Jailed Iranian Nobel laureate Narges Mohammadi suffers major health setback: Lawyer
ERBIL, Kurdistan Region - Iranian Nobel Peace Prize Laureate Narges Mohammadi is in critical condition, her Paris-based lawyer warned on Tuesday, noting that the prominent rights activist and journalist might have suffered a heart attack in a prison in northwest Tehran.
“We are not just fighting for Narges’s freedom; we are fighting so that her heart continues to beat,” Chirinne Ardakani, told supporters at a press conference, adding that Mohammadi is “between life and death.”

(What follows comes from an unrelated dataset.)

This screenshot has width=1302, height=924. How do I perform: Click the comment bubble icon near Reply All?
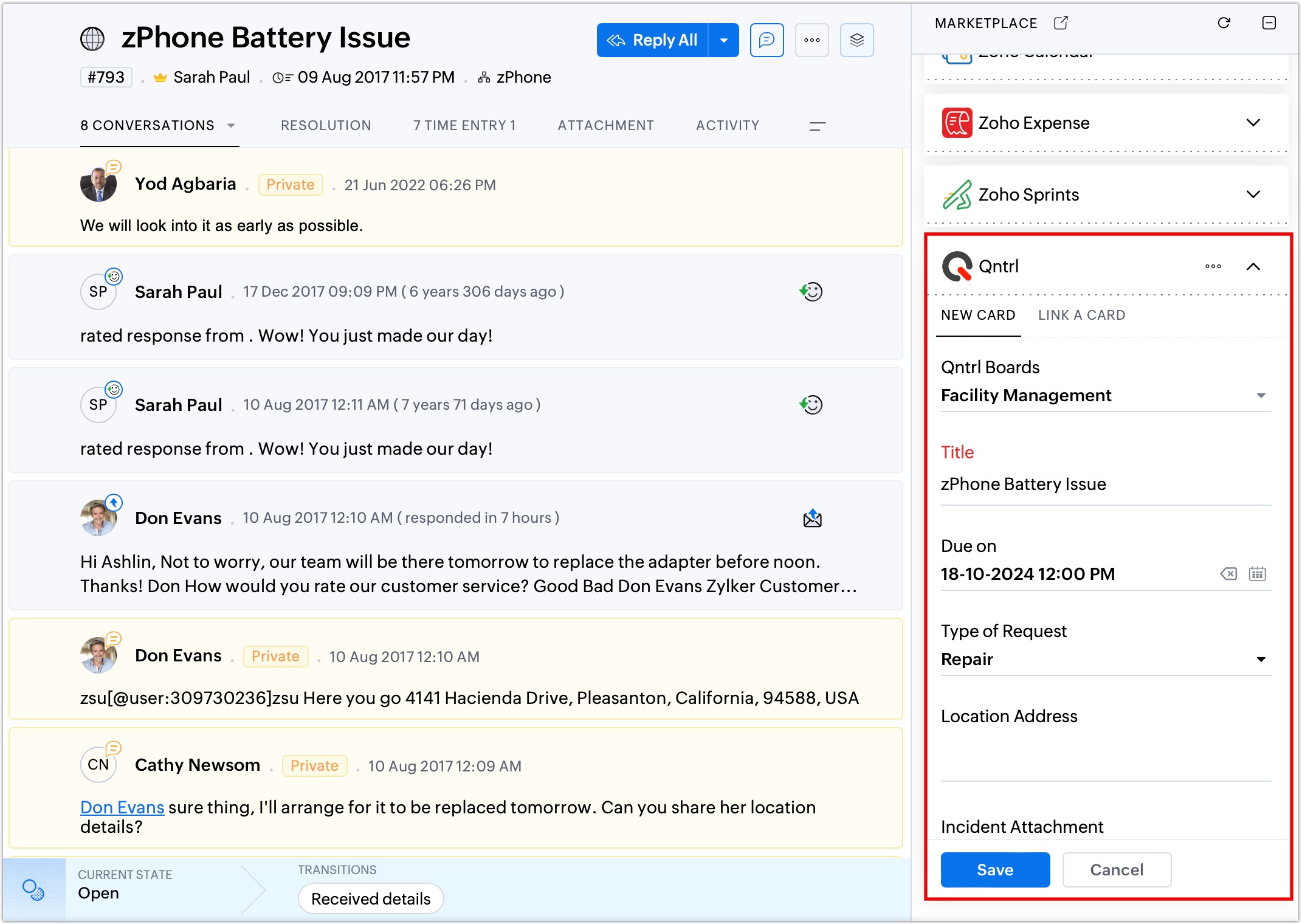coord(766,40)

According to her family, Mohammadi suffered a heart attack on March 24 and was hospitalized on May 1 as her condition rapidly worsened, as cited by French state media. Her lawyer said she has lost around 20 kilograms in prison, can barely speak, and is now “unrecognizable” following her latest arrest in December 2025.
The human rights defender has a history of serious health issues, including heart disease that required a stent in 2022, high blood pressure, and surgery in late 2024 to remove a potentially cancerous bone lesion from her right leg.
In a letter addressed to the Iranian judiciary on Friday, Amnesty International reported the “deliberate denial of timely and adequate specialized medical care” for Mohammadi’s heart condition, while also raising concerns about torture and ill-treatment in prison.
“We have never been so afraid for Narges’s life; she could leave us at any moment,” her lawyer said on Tuesday.
Mohammadi, 54, was awarded the Nobel Peace Prize in 2023 for her outspoken activism against systemic violence against women and her opposition to the death penalty in Iran.
She is currently serving overlapping sentences totaling more than 31 years on charges including “propaganda against the state” and “threatening national security.” According to the Free Narges Coalition - an international alliance pressing for her release - Mohammadi has been arrested 13 times and convicted five times.
Mohammadi’s husband and twin teenage children live in Paris. Her lawyer also urged the French government to take a firmer stance regarding her case.